Carey Wallace
Author | Musician
Carey Wallace was raised in small towns in Michigan, and graduated cum laude from Princeton University with a degree in creative writing. Her debut novel, The Blind Contessa's New Machine, was published by Viking/Penguin in 2010, and received positive reviews in The New York Times, Boston Globe, and Publishers Weekly. Her work has appeared in Oasis, SPSM&H, Businessweek, Detroit's MetroTimes and quarrtsiluni, which she guest-edited in 2008.
She is a founder of the Working Artists Initiative for the International Arts Movement, which helps emerging artists establish strong creative habits, of the Zoae Series, a New York arts showcase which she directed until 2008, and of the event-based Lost City Gallery, which has connected young artists with patrons in both New York and Detroit. She is a photographer with Detroit Safari, which has documented Detroit's vulnerable abandoned landmarks annually since 2003.
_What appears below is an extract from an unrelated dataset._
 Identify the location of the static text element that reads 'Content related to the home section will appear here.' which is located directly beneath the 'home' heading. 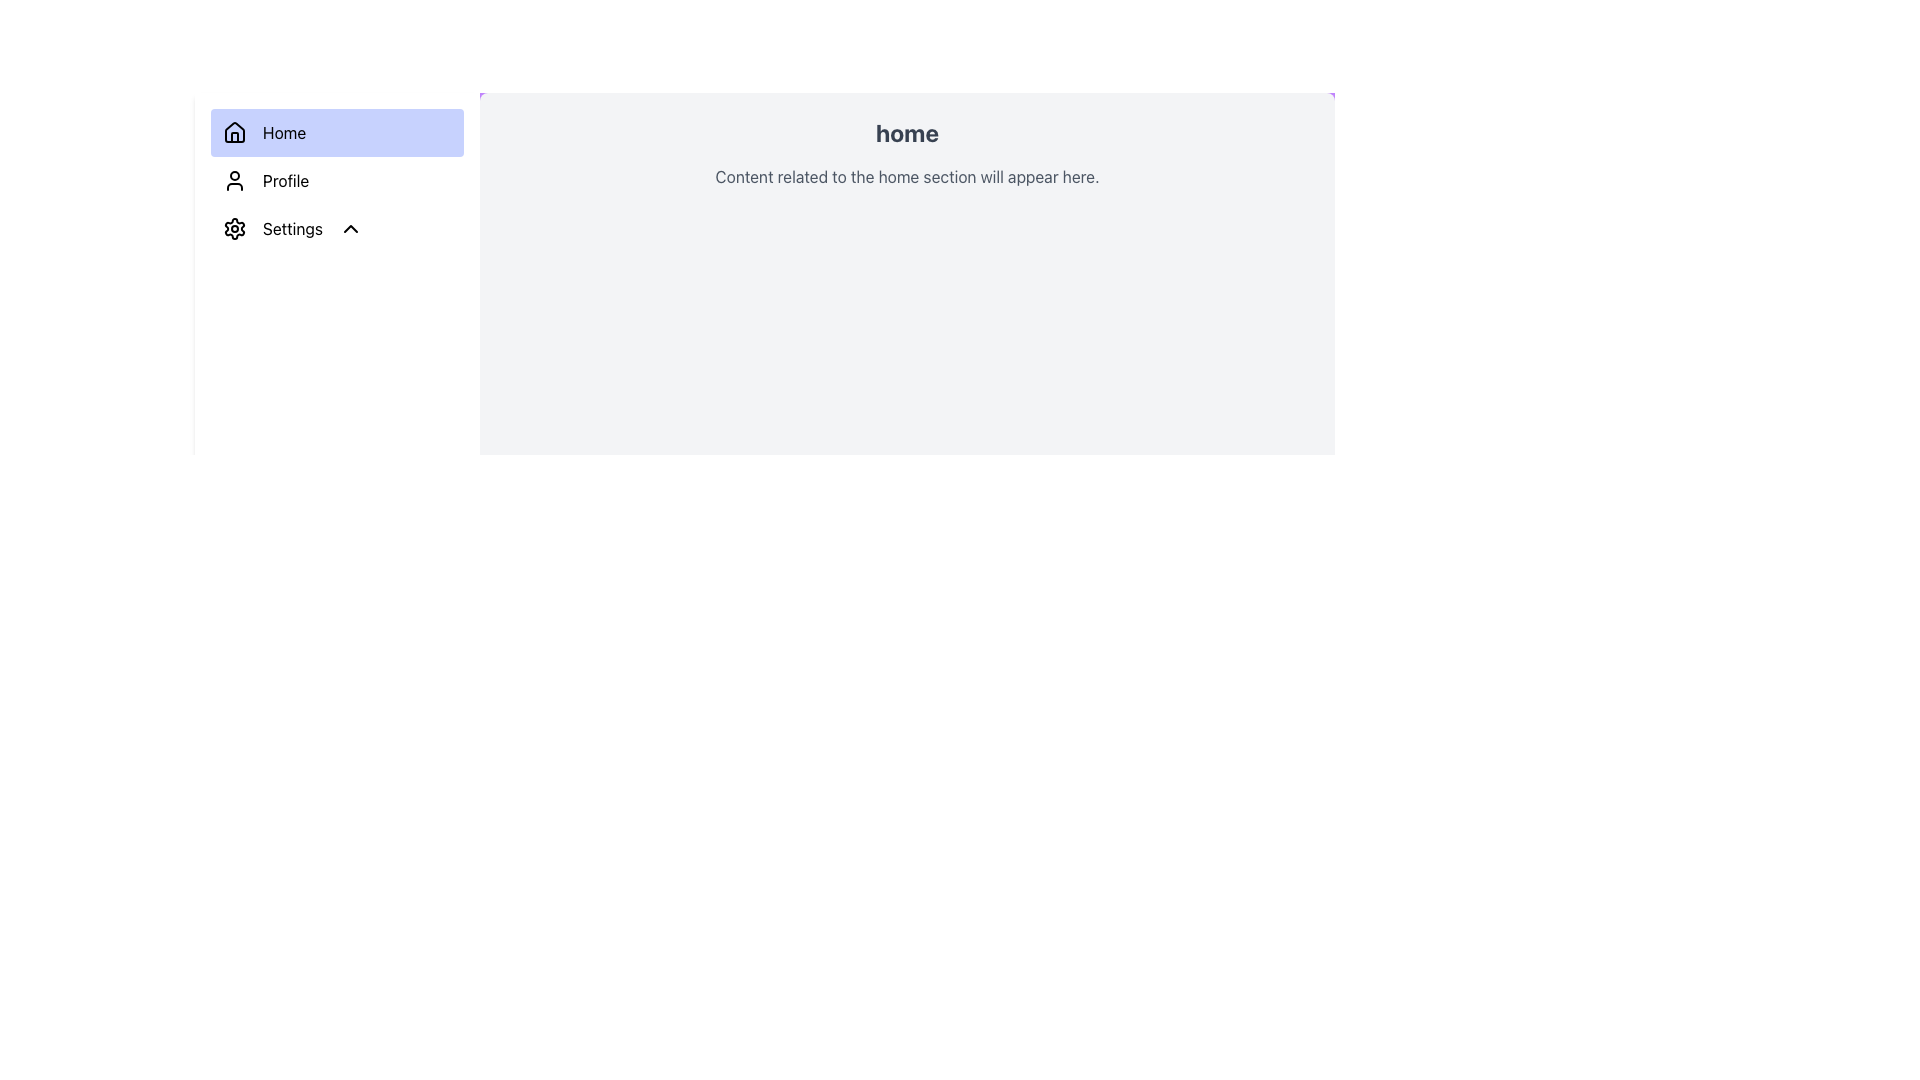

She and her brother have released six albums as The Wallace Bros., and she has also released a solo album of her own songs, Waltzes and Lullabies. Eloise, an independent film for which she wrote the screenplay, received a silver medal at the Houston International Film Festival. In 2000, she founded an annual arts retreat, The Hillbilly Underground, which draws nationally-recognized filmakers, writers, fine artists, and musicians to rural Michigan each summer. She lives and works in Brooklyn.